When school resumes Thursday, the middle school will most likely serve as the focal point, where buses will drop off students, then shuttle buses will take them to their respective schools.
Upheaval has been a huge part of the school year as the Lawrence district was closed for nearly two weeks due to Sandy, which forced the district to cut days off the winter break to make up for lost instructional time.
“Does lightening strike twice?” asked District PTA Central Council President Blasia Baum. “I think we are doing the best we can with what we have been given,” she said, referring to the temporary relocation plan that Baum thinks is in the best interests of the students, teachers and other high school staff.
There will be no parking at the middle school for high school students. Students who drive are asked to take the school bus or be dropped off at the middle school. “We thought keeping kids on their regular bus routes would be less disruptive,” Schall said.
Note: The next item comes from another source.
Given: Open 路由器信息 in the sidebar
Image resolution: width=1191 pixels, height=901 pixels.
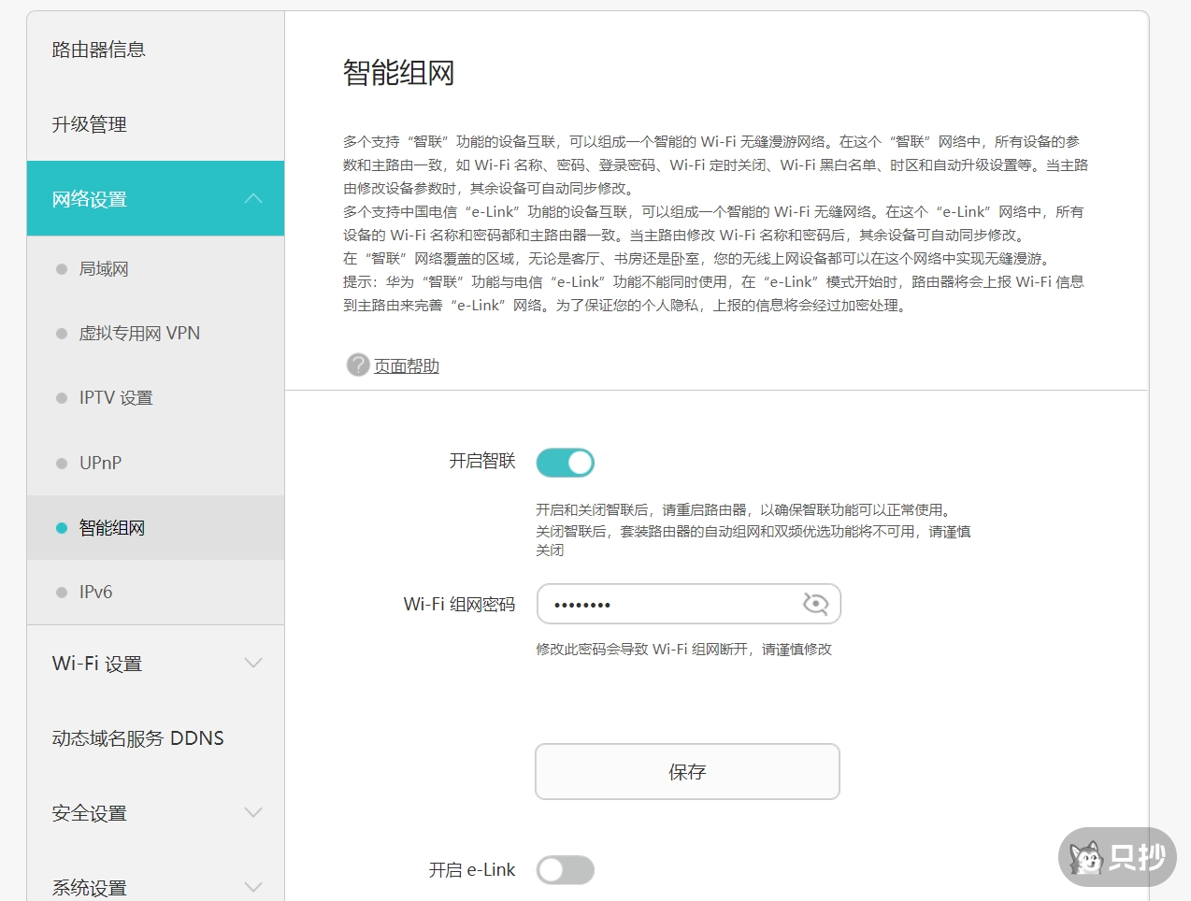Looking at the screenshot, I should 99,50.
After Sandy, Schall reached out the Hebrew Academy of Long Beach and offered use of the middle school. HALB took the district up on its offer and 200 first- and second-grade students attended the Lawrence school for nearly six weeks. Following the announcement the high school was being closed, Schall said he received calls from three area yeshivas. Space constraints and the thought that a double-switch would be more disruptive were the reasons Schall declined their offers.
“We are trying to keep things as normal as possible,” he said.
Lawrence held three informational meetings, one on Jan. 15 and two on Jan. 16 to inform district residents of the relocation plan.
"None of us are happy that we're leaving the high school, but due to the circumstances, we don't have a choice, said high school student Shana Mireku. "Personally, I'm angry at the storm, not at the actions. They are for our well-being. Because I'm a senior, it's upsetting to leave."